I wrote about IDN & Security before http://blogs.msdn.com/shawnste/archive/2005/03/03/384692.aspx but thought I’d share some of my more updated views about security of URLs/IDN/Unicode/Email addresses.
People haven’t really bothered much with DNS or character based security when it was limited to ASCII. I’m not sure if this because people just didn’t think about it, or if they thought there wasn’t a problem or whatever. What security attacks happen have been regarded more as “oh, that’s curious” rather than a real concern. Basically there seems to be a presumption that a script, like the ASCII subset of Latin, are inherintly secure. Therefore it would seem reasonable that if ASCII Latin can be secure, then other scripts, or mixed script environments have homographs, then those scenarios must be insecure and are therefore broken.
Latin and ASCII aren’t Secure
The problem with that logic is that it’s flawed. Homographs exist in Latin/ASCII, however http://rnicrosoft.com tends to be regarded as “quaint and amusing” rather than a security problem. (There used to be a web page there, dunno what happened). Similarly g00gle or MlCROSOFT or whatnot can all happen in ASCII. Some things can be done to ASCII to limit the risk, such as choosing fonts or making things lowercase, but that’s not always possible.
Strings are Typed and Read by Humans
Even if the scripts themselves are perfect, the strings we use with the scripts are not. For example, users have to type them in, and they may or may not use upper or lower case (in cased scripts). I heard one computer expert indicate that users should just figure out how to enter URLs in lower case, in Unicode Normalization Form C. (Instead of addressing the problem we should educate all the users). I wish he were joking.
Depending on the context, there are things you can do to ASCII only strings that can confuse users. For example http://microsoft.secure.com isn’t going to necessarily go to a Microsoft site. http://secure.com/microsoft.com is a similar trick.
DNS isn’t the only subject of these problems. I get mail all the time in the form email@example.com where “company” is a legitimate company and “mail-servicing” is the people they’ve contracted to send their bulk mail. So it’s impossible for me to determine if that’s actually a good address for the company. Even worse is when the mail contains a link. “Provide feedback about your recent warrenty support to http://feedback-surveys.com/OEMsupport“
Strings aren’t Even Strings
Sometimes what we click on isn’t even related to where we end up going. We’ve all seen phishing attacks that are look like mybank.com but go to an IP address that no one can tell if it’s real or not.

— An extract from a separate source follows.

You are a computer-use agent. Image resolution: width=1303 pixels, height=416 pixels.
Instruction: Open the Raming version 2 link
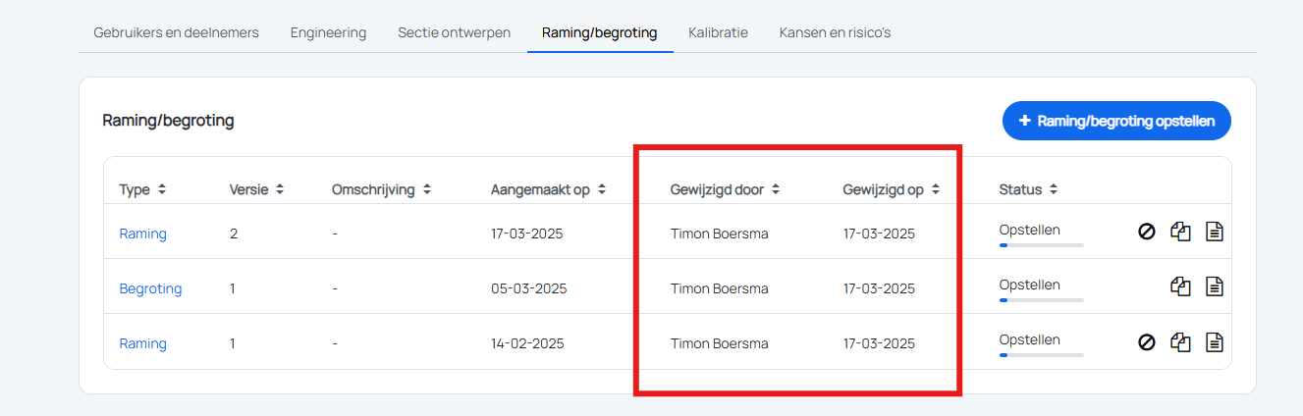142,234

Strings aren’t Always Specific
In some environments strings often aren’t even very specific. I’m pretty certain that if I want a live.com account that I won’t get shawn or shawns or even shawnsteele. Instead I’ll be shawn7935 or something. There’s another Shawn here at work that gets some of my mail from simple typos, let alone malicious intent. There’s a pretty good chance that Fred8374 could pass himself off as Fred8347 if he really wanted to.
We’ve even been trained that strings don’t even have to be close. If I buy something on eBay from “JoesBestStuff”, it takes some faith for me to pay SallySewing7@live.com (apologies if those are real accounts). I’ve been quite amused at the varation betwee “seller’s name” and the email sometimes.
Even when we expect them to be the same, there are many spellings for some words. “Mohammed” is often transliterated differently to Latin. Unless you deal with one quite often, you’re likely to assume most spellings are the same.
Globalization of Strings
Now we’ve figured out that strings aren’t secure, and we’ll get tricked even if they were secure. How does that change in a global environment, such as with IDNA or EAI/IMA strings? Not much.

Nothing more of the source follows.